(What this task involves): Locate the word "CFGB" in the entries below, then gather every line that holds it.

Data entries

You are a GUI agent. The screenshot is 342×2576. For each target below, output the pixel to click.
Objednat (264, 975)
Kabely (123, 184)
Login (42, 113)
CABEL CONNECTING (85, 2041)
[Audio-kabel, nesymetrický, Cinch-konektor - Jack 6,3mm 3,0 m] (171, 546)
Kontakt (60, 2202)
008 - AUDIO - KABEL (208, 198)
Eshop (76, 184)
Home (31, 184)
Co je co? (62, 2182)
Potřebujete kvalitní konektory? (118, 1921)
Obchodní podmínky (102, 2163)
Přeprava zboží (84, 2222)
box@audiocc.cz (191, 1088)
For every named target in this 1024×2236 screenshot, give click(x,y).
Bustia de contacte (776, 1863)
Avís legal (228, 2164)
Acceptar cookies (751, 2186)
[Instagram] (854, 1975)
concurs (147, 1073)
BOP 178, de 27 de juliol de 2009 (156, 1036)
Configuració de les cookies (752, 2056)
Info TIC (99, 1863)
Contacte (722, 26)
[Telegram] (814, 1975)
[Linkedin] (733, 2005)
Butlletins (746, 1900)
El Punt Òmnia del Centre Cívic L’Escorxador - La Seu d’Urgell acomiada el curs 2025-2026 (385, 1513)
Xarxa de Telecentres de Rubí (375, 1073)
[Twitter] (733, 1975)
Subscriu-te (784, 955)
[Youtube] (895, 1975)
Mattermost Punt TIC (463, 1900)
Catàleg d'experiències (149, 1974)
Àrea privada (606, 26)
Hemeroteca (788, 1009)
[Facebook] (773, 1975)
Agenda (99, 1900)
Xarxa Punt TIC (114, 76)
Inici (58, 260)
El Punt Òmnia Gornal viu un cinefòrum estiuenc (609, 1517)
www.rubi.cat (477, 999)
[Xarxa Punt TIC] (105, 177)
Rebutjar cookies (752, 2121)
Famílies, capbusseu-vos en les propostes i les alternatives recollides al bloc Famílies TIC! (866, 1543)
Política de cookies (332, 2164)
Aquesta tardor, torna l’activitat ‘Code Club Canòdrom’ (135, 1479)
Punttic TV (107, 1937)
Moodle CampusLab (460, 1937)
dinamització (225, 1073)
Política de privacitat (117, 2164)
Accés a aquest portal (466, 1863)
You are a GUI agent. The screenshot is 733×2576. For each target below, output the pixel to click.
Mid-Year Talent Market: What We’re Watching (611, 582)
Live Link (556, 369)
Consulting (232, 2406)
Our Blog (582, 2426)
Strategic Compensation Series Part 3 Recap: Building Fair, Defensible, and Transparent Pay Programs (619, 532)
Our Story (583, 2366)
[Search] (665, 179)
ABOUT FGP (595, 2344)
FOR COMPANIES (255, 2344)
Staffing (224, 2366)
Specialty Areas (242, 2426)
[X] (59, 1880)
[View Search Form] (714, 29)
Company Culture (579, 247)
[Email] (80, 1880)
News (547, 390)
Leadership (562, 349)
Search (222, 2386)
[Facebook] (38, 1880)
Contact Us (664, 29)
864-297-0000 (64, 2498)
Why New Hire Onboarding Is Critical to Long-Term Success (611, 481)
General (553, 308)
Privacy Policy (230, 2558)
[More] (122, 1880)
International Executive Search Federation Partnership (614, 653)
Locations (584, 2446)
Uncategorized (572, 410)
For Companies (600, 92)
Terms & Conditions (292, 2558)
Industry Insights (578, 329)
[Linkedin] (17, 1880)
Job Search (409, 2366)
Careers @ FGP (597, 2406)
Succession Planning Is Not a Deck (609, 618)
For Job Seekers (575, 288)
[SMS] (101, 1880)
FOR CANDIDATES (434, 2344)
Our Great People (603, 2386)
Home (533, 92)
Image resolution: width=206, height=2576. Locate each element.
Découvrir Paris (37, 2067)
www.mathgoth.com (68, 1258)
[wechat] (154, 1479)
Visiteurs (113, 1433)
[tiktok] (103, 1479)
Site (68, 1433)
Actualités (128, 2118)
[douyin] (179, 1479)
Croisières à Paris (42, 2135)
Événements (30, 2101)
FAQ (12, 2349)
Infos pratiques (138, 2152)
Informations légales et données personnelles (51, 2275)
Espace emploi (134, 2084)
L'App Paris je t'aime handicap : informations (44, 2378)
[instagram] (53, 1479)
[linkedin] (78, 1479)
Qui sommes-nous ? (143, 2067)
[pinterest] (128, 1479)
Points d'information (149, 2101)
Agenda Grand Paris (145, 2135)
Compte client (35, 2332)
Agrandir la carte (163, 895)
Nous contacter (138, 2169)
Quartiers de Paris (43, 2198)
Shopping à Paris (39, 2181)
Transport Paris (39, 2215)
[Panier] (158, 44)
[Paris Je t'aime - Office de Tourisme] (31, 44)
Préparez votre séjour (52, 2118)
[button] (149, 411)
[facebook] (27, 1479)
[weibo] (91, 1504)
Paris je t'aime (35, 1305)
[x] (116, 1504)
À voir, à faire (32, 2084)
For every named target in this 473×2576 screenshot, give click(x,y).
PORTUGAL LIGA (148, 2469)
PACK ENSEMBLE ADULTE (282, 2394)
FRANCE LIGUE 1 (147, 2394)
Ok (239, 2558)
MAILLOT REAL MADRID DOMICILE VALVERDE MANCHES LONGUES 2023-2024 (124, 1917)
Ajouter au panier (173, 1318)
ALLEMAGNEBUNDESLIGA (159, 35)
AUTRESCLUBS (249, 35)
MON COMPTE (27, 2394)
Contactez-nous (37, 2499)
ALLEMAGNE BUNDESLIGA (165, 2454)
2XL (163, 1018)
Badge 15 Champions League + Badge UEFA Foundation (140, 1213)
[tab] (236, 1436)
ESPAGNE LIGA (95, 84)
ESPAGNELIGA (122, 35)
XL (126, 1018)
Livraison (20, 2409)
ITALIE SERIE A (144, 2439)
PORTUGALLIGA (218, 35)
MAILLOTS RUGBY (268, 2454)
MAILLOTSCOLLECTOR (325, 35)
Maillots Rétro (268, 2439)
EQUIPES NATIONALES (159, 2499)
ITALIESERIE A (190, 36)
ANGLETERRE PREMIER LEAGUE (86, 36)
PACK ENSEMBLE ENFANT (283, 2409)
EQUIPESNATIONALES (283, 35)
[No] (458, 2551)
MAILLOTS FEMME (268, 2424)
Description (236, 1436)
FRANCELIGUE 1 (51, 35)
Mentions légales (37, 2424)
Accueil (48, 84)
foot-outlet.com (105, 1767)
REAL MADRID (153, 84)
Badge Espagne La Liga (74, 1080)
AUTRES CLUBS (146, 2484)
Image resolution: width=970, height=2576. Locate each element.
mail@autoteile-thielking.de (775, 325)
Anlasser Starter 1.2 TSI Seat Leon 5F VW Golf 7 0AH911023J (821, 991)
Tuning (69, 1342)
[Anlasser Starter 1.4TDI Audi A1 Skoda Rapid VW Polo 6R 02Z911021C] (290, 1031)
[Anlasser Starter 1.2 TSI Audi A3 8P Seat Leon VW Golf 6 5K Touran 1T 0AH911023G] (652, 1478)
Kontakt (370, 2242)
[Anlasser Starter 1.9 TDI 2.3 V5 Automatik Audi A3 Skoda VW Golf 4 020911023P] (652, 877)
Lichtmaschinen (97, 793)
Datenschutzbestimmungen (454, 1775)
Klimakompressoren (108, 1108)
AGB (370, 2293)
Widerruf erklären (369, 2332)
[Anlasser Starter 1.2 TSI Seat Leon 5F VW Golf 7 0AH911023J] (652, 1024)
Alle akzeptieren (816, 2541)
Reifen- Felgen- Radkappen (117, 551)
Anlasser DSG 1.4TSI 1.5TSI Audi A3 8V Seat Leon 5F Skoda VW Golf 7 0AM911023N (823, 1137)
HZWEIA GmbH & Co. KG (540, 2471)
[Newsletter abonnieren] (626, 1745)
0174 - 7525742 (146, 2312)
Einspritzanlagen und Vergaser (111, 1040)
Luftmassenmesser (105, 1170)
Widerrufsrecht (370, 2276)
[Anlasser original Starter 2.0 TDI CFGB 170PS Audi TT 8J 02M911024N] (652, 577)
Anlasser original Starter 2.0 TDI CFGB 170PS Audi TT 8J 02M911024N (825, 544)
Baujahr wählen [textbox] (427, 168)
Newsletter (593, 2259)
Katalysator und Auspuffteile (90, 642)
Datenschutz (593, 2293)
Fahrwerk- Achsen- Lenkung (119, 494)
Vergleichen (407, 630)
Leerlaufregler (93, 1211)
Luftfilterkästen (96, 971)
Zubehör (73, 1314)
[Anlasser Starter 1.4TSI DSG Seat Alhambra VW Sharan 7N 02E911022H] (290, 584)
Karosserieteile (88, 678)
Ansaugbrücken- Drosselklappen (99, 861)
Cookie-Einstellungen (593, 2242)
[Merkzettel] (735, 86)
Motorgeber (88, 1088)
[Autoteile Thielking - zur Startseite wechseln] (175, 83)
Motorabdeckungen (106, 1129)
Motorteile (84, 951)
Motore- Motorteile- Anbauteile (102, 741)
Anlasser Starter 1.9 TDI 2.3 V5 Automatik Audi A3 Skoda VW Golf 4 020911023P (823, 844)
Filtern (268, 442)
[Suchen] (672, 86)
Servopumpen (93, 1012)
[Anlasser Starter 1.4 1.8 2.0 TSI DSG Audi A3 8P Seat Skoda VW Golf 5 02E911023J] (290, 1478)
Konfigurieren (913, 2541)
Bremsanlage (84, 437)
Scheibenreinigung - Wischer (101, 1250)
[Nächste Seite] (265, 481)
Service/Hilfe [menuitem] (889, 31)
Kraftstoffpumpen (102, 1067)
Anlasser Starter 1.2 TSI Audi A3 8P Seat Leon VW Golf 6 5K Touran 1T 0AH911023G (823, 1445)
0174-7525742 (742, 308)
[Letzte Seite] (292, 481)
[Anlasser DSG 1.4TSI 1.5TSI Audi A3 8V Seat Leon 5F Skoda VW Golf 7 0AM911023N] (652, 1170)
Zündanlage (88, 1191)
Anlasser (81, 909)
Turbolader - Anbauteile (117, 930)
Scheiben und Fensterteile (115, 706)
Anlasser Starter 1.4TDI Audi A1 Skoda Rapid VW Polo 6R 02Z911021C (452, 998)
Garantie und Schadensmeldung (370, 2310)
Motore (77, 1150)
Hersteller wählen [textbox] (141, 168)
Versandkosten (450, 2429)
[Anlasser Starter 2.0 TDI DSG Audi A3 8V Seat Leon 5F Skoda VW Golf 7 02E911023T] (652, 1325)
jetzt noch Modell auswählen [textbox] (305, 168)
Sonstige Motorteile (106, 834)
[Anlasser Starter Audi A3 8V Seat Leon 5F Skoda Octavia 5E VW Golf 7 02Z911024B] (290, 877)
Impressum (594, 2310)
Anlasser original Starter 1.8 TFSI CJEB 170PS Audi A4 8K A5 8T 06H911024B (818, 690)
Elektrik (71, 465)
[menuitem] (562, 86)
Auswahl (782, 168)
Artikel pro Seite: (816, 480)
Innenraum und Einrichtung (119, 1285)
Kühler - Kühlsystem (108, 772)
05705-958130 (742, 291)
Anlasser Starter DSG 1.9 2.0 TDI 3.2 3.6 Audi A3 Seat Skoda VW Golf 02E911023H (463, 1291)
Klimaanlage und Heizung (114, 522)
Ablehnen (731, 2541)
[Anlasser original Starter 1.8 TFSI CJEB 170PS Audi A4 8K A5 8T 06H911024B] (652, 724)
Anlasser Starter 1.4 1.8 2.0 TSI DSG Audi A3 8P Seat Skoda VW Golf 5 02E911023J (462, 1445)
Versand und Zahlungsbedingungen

(Completed exercise):
[Anlasser original Starter 2.0 TDI CFGB 170PS Audi TT 8J 02M911024N] (652, 577)
Anlasser original Starter 2.0 TDI CFGB 170PS Audi TT 8J 02M911024N (825, 544)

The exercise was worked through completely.